:: Requests ::
A – From the text on James Gozzard and the restoration of A Misty Night, extract the passage starting at "James Gozzard (1888" and ending at "First World War.", copied word for word.
B – Continue the text about James Gozzard and A Misty Night from its final sentence.

:: Given text ::

Gozzard A Misty Night

A Misty Night had been placed on a mount with a thick amount of adhesive paste. Over time, the glue had discolored and cracked. The first step was to remove the gouache from the acidic mount. Through a lengthy soak with targeted chemistry, we were able to soften the adhesive enough so that we could very carefully remove it with our fingers and a sponge. To neutralize the acids we used another chemical bath to deacidify the gouache. Blotters were then used to flatten and dry the artwork. This also drew-out the discoloration that we were able to correct with in-painting, matching the colors to original, and thus complete the restoration.

James Gozzard (1888 – 1950) was born in Lichfield, Staffordshire, and is known as a painter and illustrator in both oil and watercolor, principally of landscapes of the English countryside. He usually signed his work “J W Gozzard,” his middle name being Walter.

He became a prolific illustrator and his work was reproduced in a variety of formats, including postcards and art prints by Rosenstiels. Many of his paintings were published as prints, both in black-and-white and in color, particularly in the years up until the First World War.

Gozzard also painted under the pseudonym “F Arnold,” and the career he established as a published artist brought him some considerable success, partly as a result of his very precise and careful style, which made his work suitable for publishing in the days before advanced machinery and technology made almost any kind of reproduction possible.

:: Data extract ::
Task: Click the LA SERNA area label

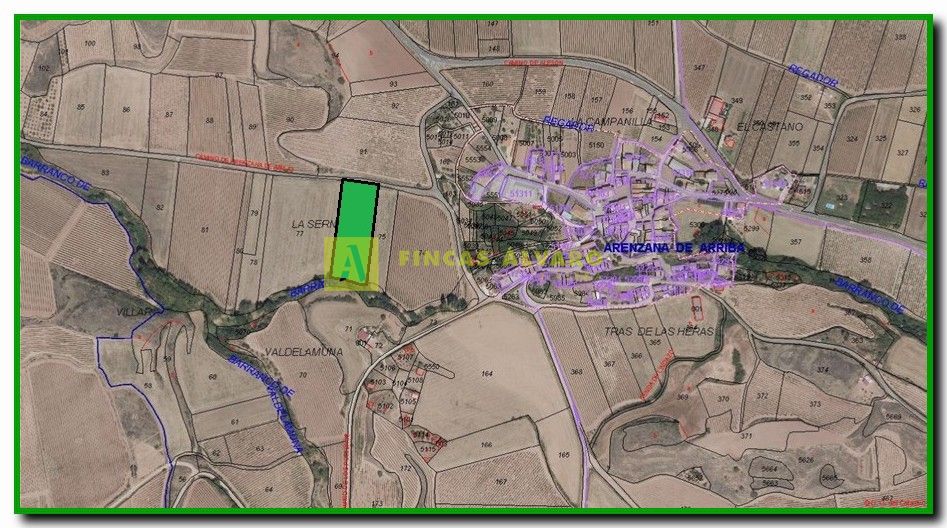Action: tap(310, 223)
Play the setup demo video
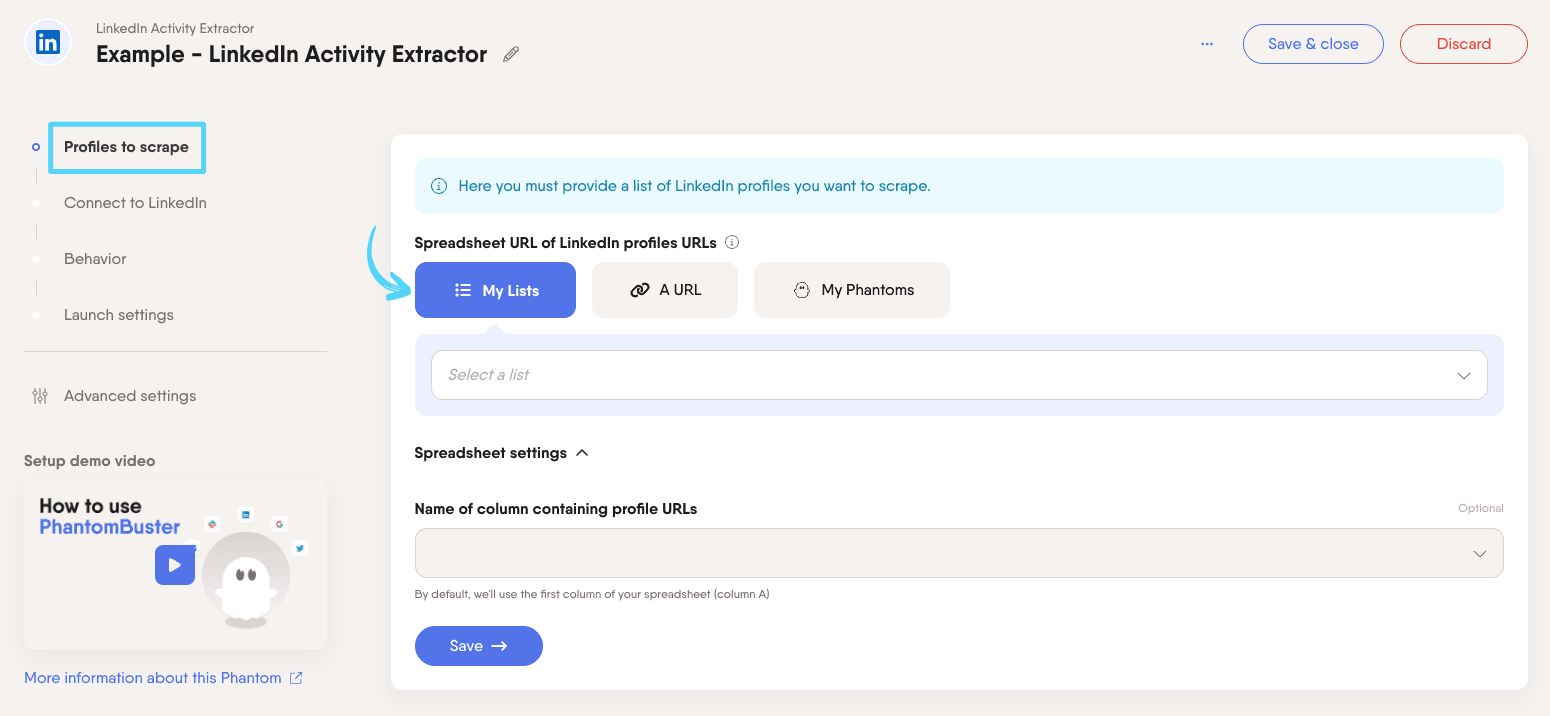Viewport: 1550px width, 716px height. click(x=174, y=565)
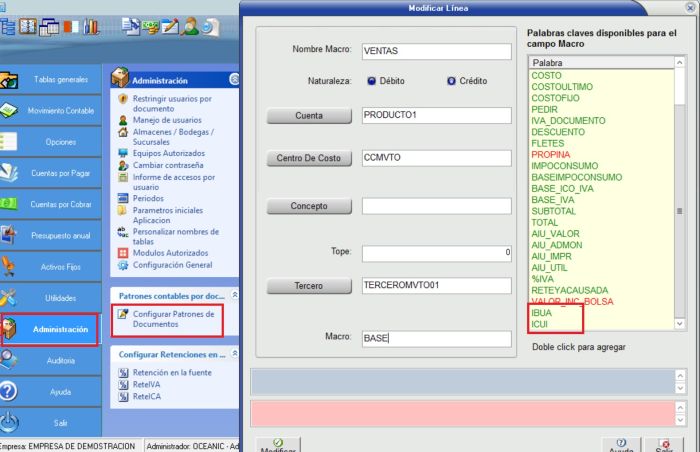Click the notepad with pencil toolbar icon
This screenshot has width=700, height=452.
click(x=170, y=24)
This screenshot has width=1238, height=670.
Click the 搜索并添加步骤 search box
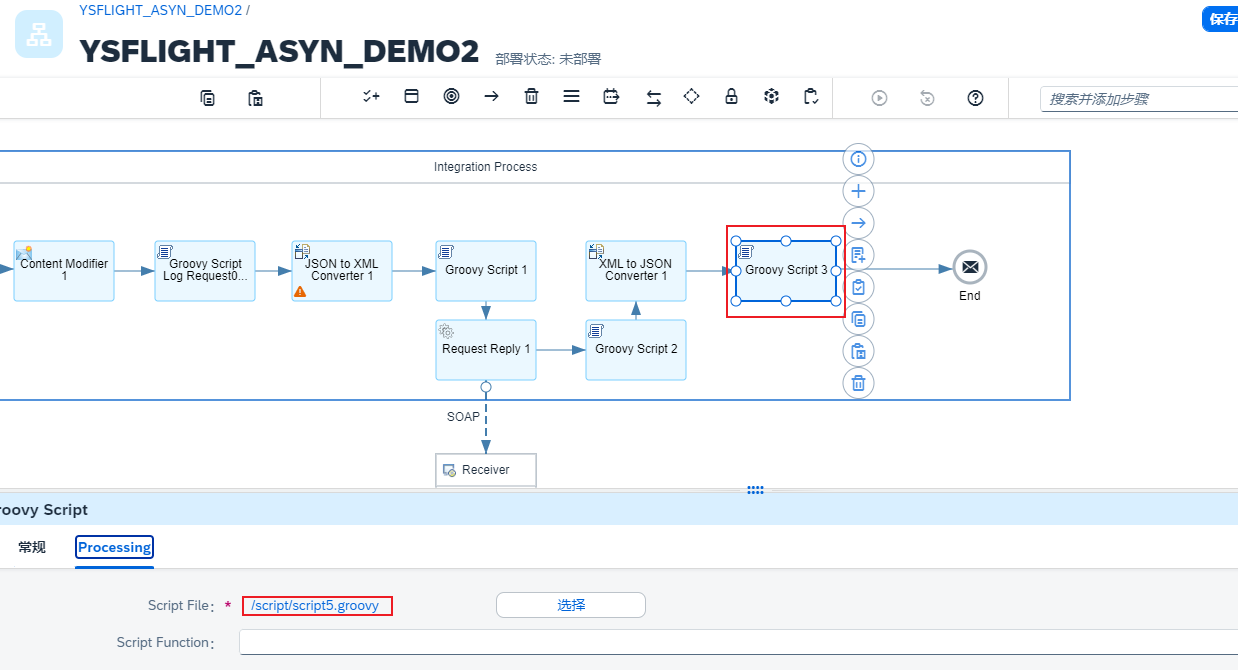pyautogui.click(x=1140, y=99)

* * *

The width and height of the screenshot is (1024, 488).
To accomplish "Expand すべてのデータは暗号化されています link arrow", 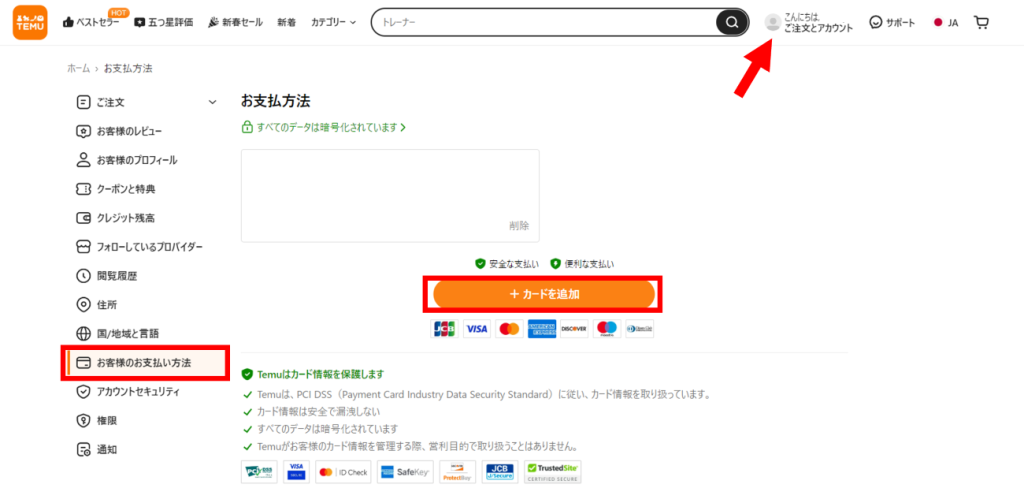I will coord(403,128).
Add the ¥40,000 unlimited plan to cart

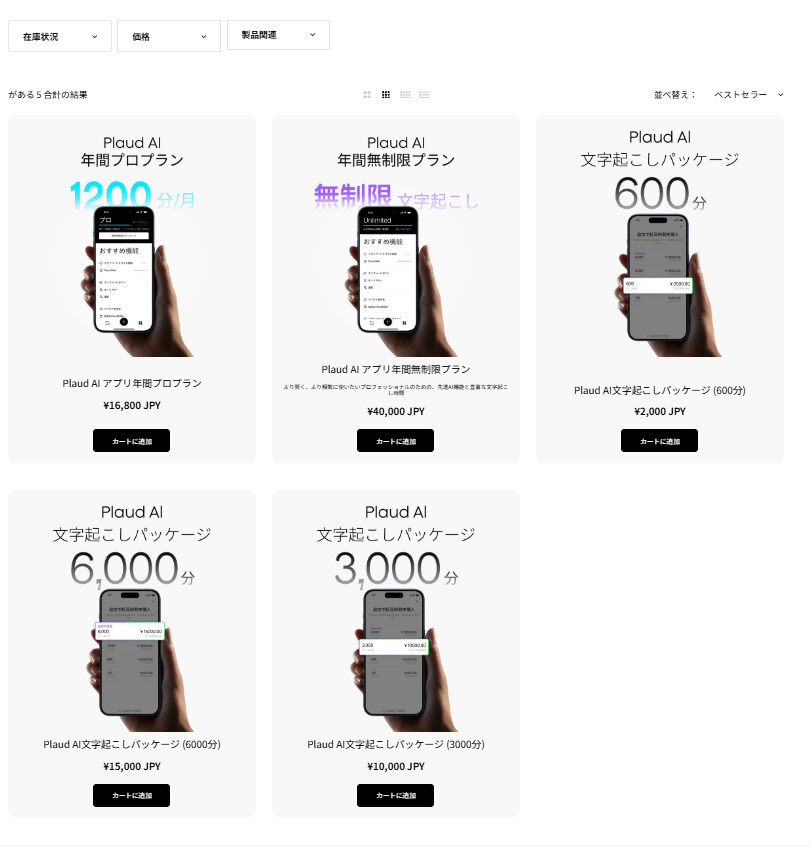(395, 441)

:: Results for each task ::
A –
James Gozzard (1888 – 1950) was born in Lichfield, Staffordshire, and is known as a painter and illustrator in both oil and watercolor, principally of landscapes of the English countryside. He usually signed his work “J W Gozzard,” his middle name being Walter.

He became a prolific illustrator and his work was reproduced in a variety of formats, including postcards and art prints by Rosenstiels. Many of his paintings were published as prints, both in black-and-white and in color, particularly in the years up until the First World War.

B –
Gozzards name today survives principally on the strength of his rural landscapes and moonlit scenes. He died in 1950.

Eduard Manet Etching Man With Jug

 

This wonderful etching from Eduard Manet (1832 – 1883) Man with Jug (Le Buveur d’Eau ou la Regalade) has a few issues going on with it. As is often the case with older works, harmful masking tape was used to adhere it. In this case the damage is more than usual. Around the mat window masking tape was also used, in addition to the usual portions along the outer edges. There is a considerable amount of acid damage in varying stages, which was accelerated by sun damage. Due to the mats used–there were three–different portions of the etching were subject to different amounts of light. Direct sunlight acted as a catalyst for the acid compounds to burn the paper. The good news is that we think the paper is an early Rives paper, which is a French paper and of very good quality, but is laid and linen. The quality should help the condition of the paper rebound once we treat for acid damage.

To fit the etching into the original frame the bottom of the paper was folded. This left a crease and a severe amount of burning. Though the damage could be beyond our control, we will make every effort to save this area. Stay tuned for more . . .

A French painter, Edouard Manet was one of the first nineteenth century artists to approach modern-life subjects, and is considered to have been a pivotal figure in the transition from Realism to Impressionism.

In 1850 after serving in the merchant marines, Manet entered the studio of Thomas Couture, studying until 1856. The Old Masters influenced him, particularly Velazquez and Goya.

Throughout his oeuvre Manet painted modern day life, yet many of his paintings have deeper elements than their initial impressions of simple and realistic. His work seems to mimic the contradictions and lack of perspective of himself and Paris during his working career. Always controversial, Manet sought to record the days of his life using his own unique vision. From beggars, to prostitutes, to the bourgeoisie he sought to be true to himself and to reproduce “not great art, but sincere art.”

Edouard Manet died in Paris on April 30, 1883.

Fleur-de-lis watermark shown on reverse.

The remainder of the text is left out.